(What is expected) Reproduce each line below precisely. Drop the pictures.

(Dataset excerpts)
-- -- --

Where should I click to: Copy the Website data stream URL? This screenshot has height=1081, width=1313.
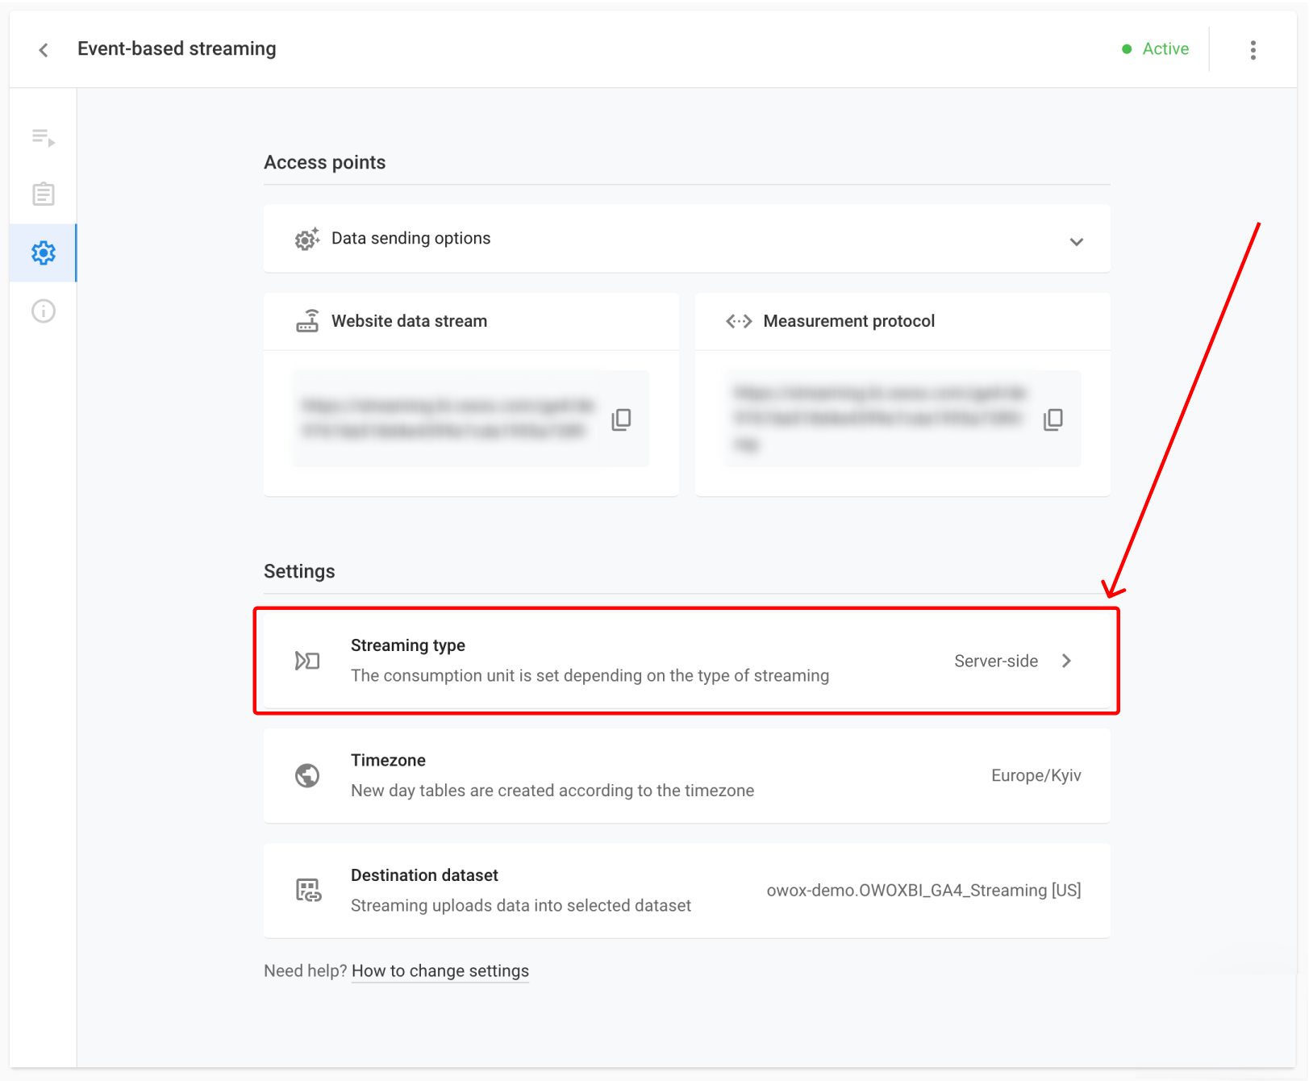(621, 419)
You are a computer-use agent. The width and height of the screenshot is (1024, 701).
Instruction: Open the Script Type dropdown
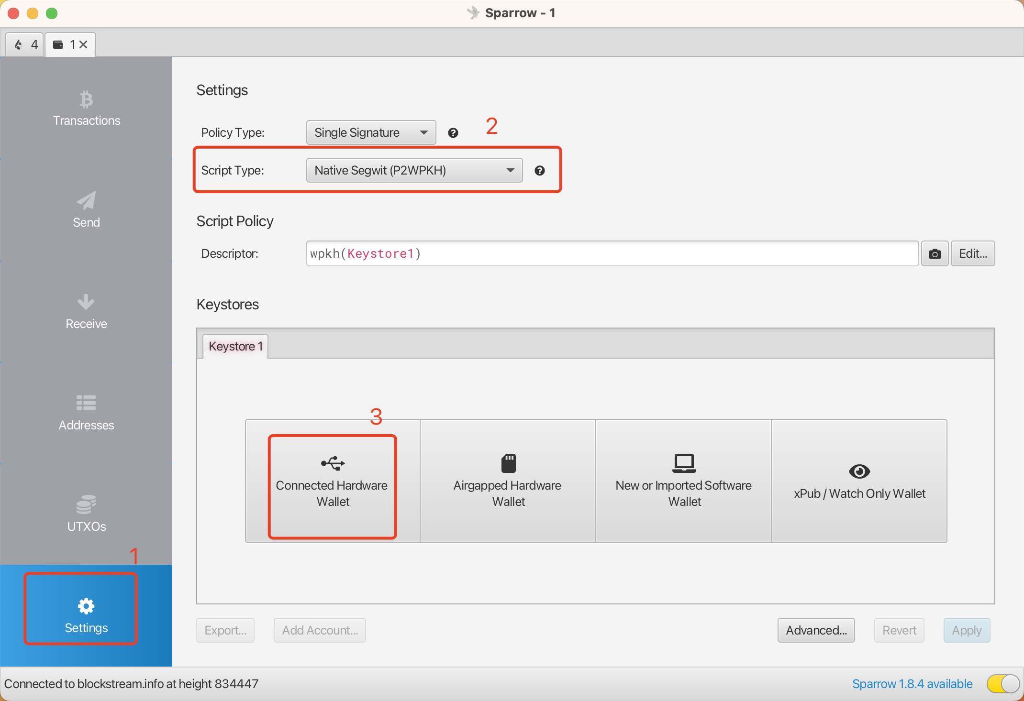(414, 171)
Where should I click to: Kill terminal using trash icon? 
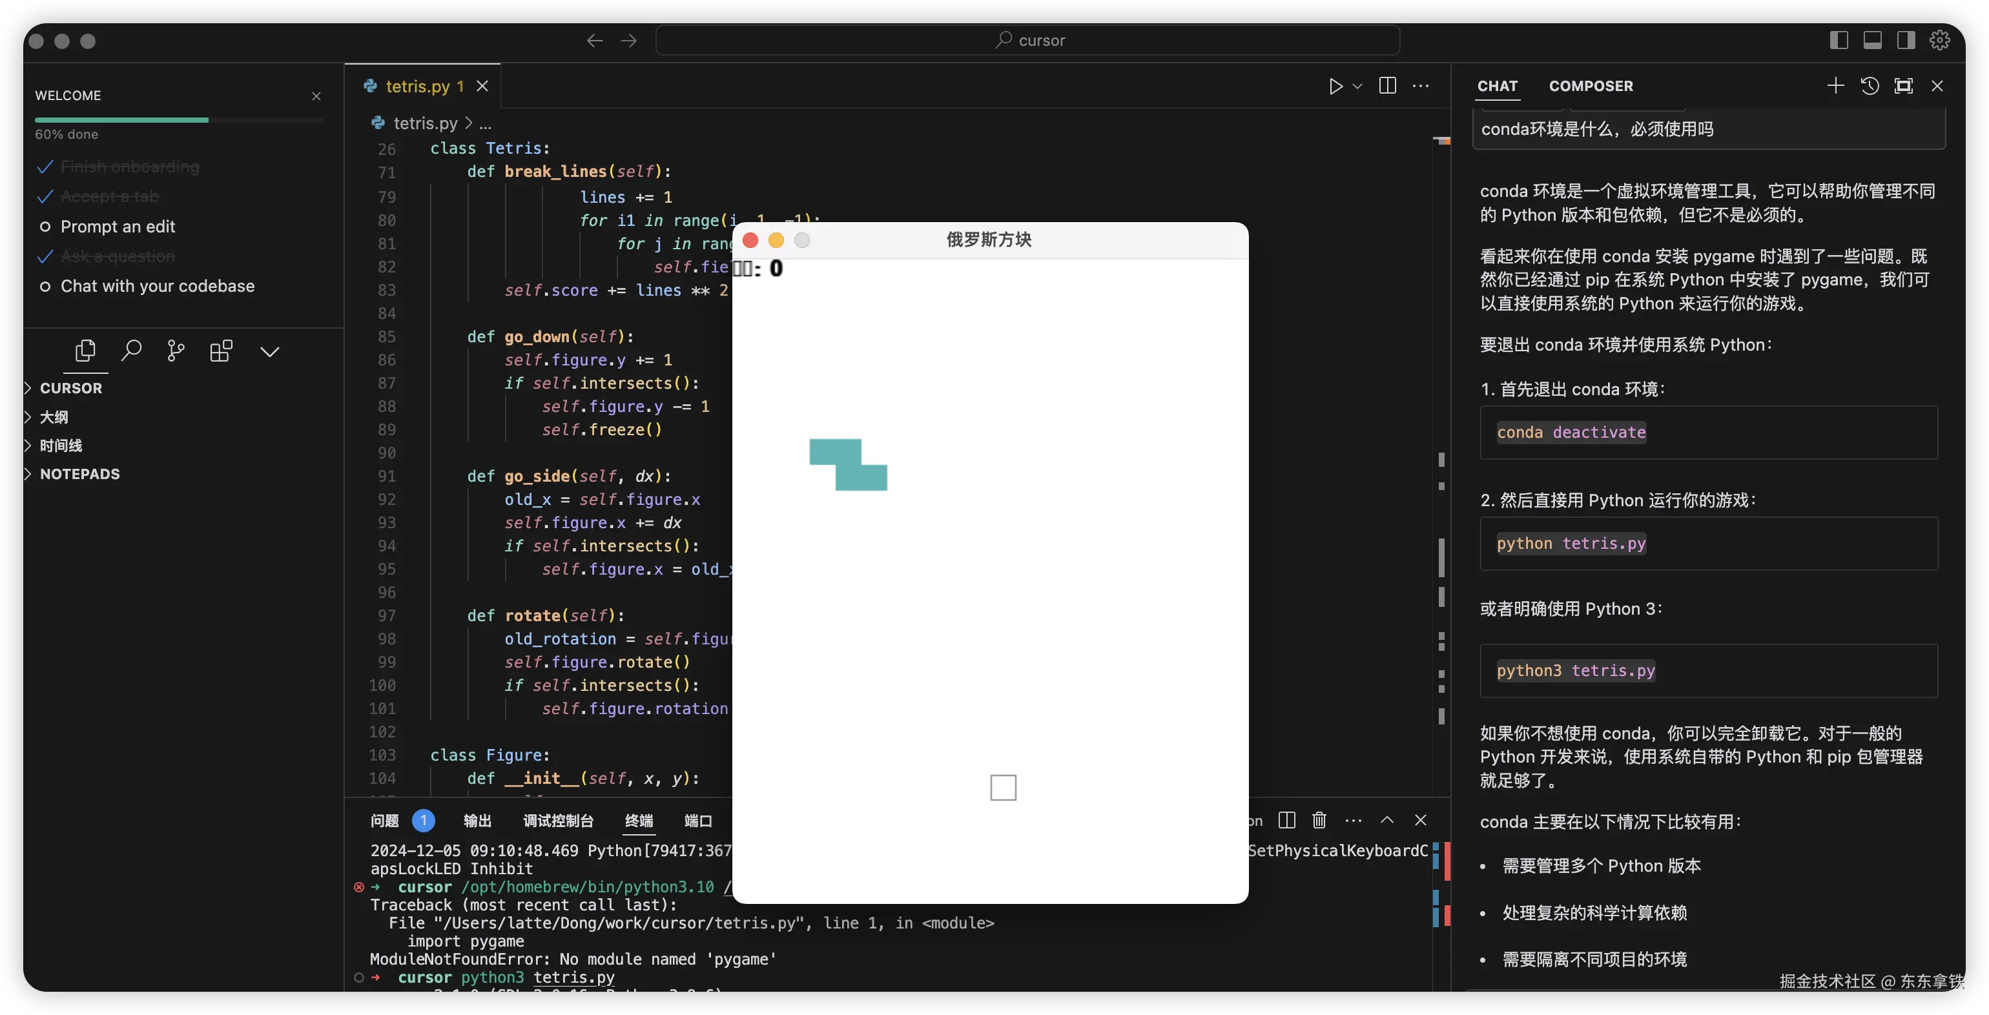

-- -- --

(Your response)
Where should I click to: Copy the Website data stream URL? This screenshot has height=1081, width=1313.
(621, 419)
You are a computer-use agent. The width and height of the screenshot is (1024, 701).
Instruction: Open the Script Type dropdown
(414, 171)
Where should I click to: Kill terminal using trash icon? 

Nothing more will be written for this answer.